Tom Sawyerish
Earlier this week, the Misses M-mv and I made entries into our nature journals, a thoroughly wonderful way to pass an hour on an early-spring afternoon. Not for the first time, I recalled the passage in Get to Work: A Manifesto for Women of the World, in which the author, Linda R. Hirshman, decries a stay-at-home mother's life:My correspondent's life does have a certain Tom Sawyerish quality to it, but she has no power in the world.This morning, as I nurse my second cup of coffee while correcting math lessons and counting birds at our feeders, I have neither the interest nor the strength to enter into a meaningful dialogue on the subject of women and work, so I'll confine my remarks to this query: Which text did Hirshman read that made her think Tom Sawyer has no power (i.e., influence) in or over his world?

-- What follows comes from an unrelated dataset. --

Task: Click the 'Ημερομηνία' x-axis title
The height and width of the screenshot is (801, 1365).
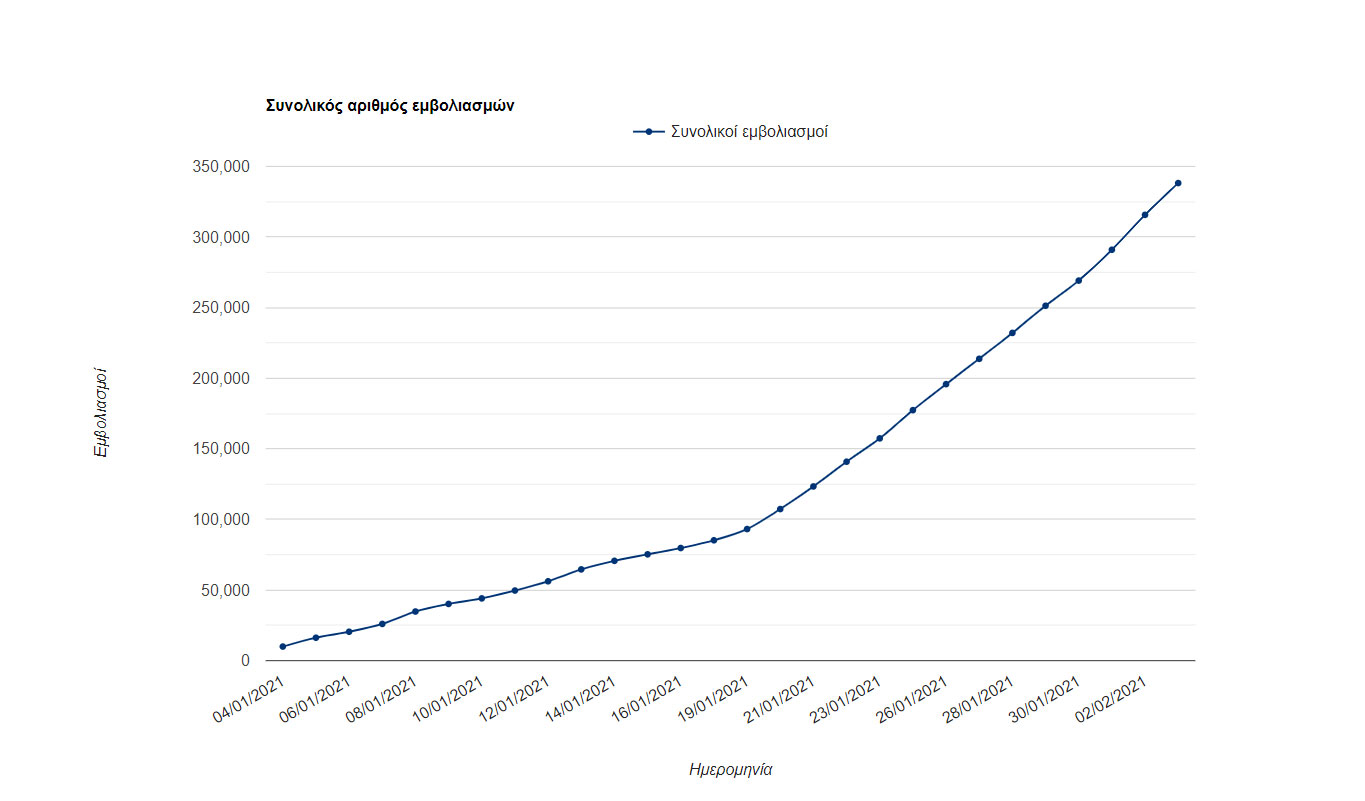Action: click(731, 769)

[Added later: From The Adventures of Tom Sawyer:
[T]hey came to jeer, but remained to whitewash... Tom said to himself that it was not such a hollow world, after all. He had discovered a great law of human action, without knowing it -- namely, that in order to make a man or a boy covet a thing, it is only necessary to make the thing difficult to attain.Ayup.]
Heh, heh, heh.
A thin, pale sun warms the patch of galanthus in our back yard. Today I think I will add these to my journal.
Related aside
From Anna Botsford Comstock's Handbook of Nature Study:
In my belief, there are two and only two occupations for Saturday afternoon or forenoon for a teacher. One is to be out-of-doors and the other is to lie in bed, and the first is best. Out in this, God's beautiful world, there is everything waiting to heal lacerated nerves, to strengthen tired muscles, to please and content the soul that is torn to shreds with duty and care.In my belief, one could substitute the word "Saturday" in that passage with "any." What do I know, though? My life, after all, has "a certain Tom Sawyerish quality to it."
Book notes
My companion today: Proust Was a Neuroscientist.